On Forgiveness

The week of my fall break started off with the news that Jack Chick, the prolific author of a multitude of really messed up evangelistic tracts, died over the weekend.  I spent a while critiquing Chick tracts a few years ago for fun, but I eventually gave it up simply because there’s only so much you can say about someone being relentlessly awful in the name of Jesus before you have to step back and say, “enough.”

I gave up on analyzing the tracts because I was tired of exposing myself to that awfulness (and apparently I didn’t even see the worst of it; there are tracts so bad that Chick Publications doesn’t print them anymore, but they can easily be found around the internet) and I was past being able to say anything interesting about the work.  There was also the fact that I was moving out of evangelicalism altogether; my personal theology had reached a point where there was remarkably little common ground with Chick (it’s easy to think it remarkable that there ever was any common ground, but evangelicalism is a lot uglier under the hood than outsiders tend to realize), and I didn’t see any point in belaboring a topic in which I was losing interest.  Better to shift more towards the social justice focused critiques of pop culture that have occupied much of my time in the last few years.

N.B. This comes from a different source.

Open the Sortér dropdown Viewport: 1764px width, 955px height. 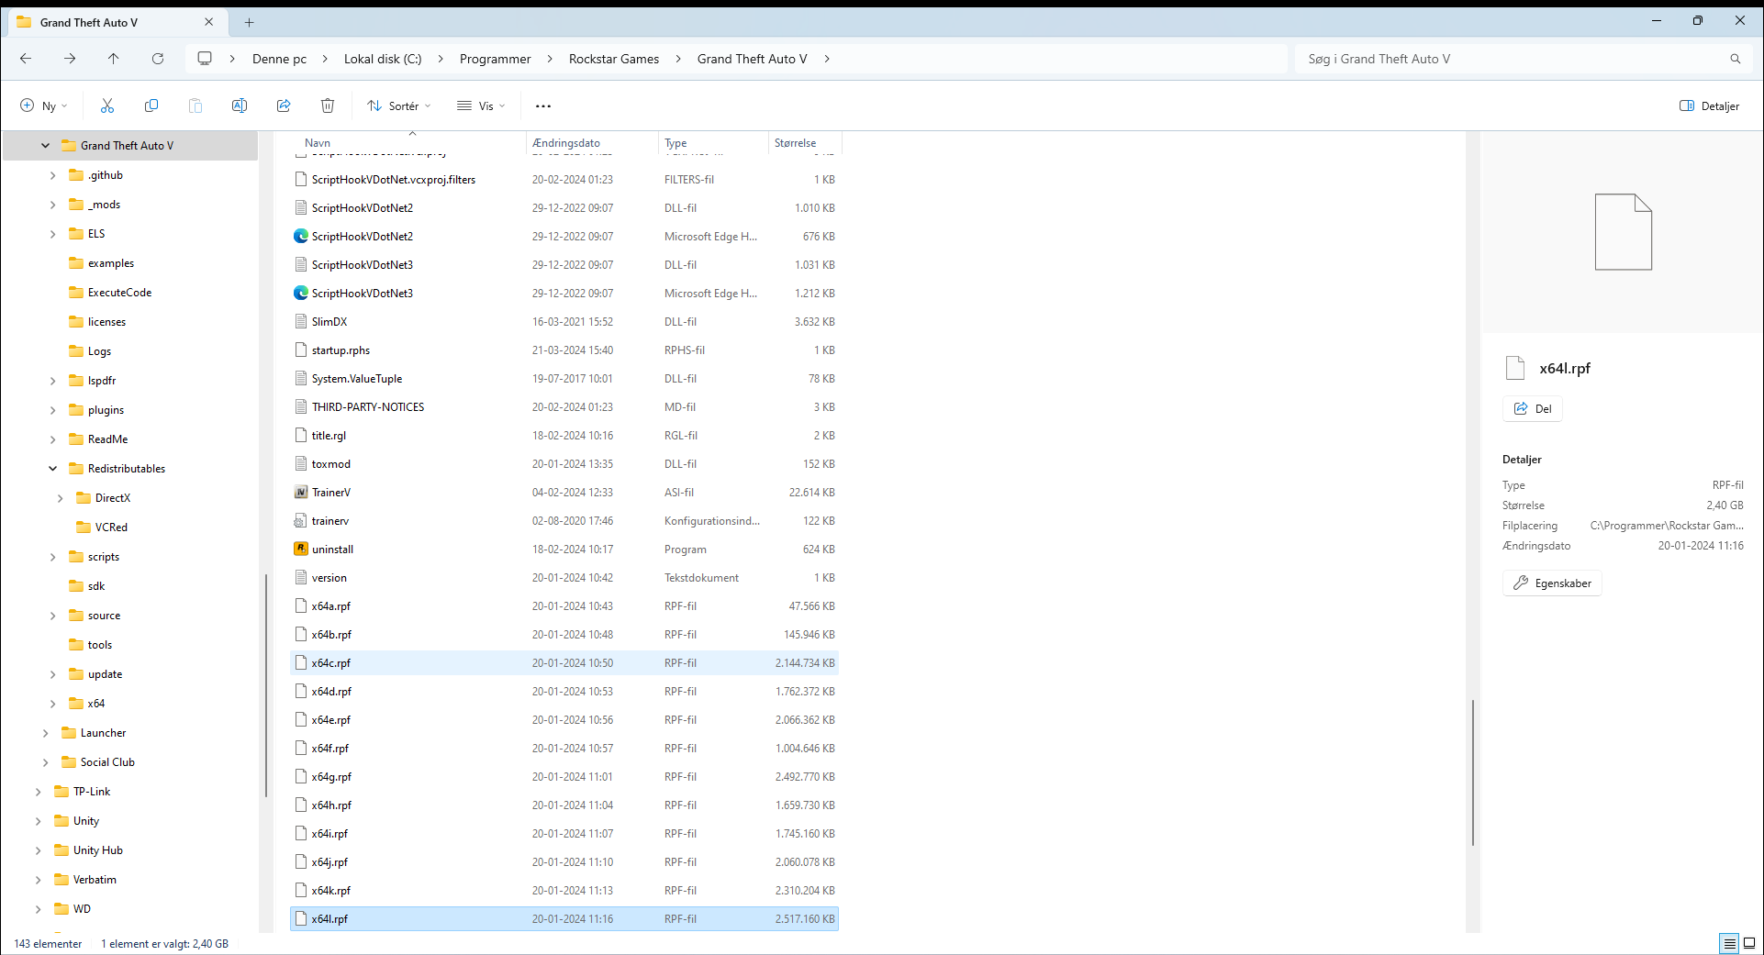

All this is to say that for a brief period in my life, Jack Chick was a significant figure.  He faded into the background noise of a subculture I mourned and railed against.  The news of his death was kind of like a weird blip that led to me spending an evening following conversations over in the Slacktivist comment threads.  Lots of people discussed how Chick was awful, and weird.  One thread of thought that emerged was the question of what Chick might expect to find in the afterlife.  The Slacktivist crowd is a pretty liberal group, and among the folks there who are religiously inclined, the general sentiment is that God’s not the kind to be unforgiving, even to the most wretched of people.  There was some colorful theorizing about how Chick might be made to understand how wrong he was in life, but the general consensus was that he’s in heaven.  This is an idea I’ve stood by for years now, finding the universalist approach to the afterlife to be the only one that strikes me as logically consistent with a perfectly loving God.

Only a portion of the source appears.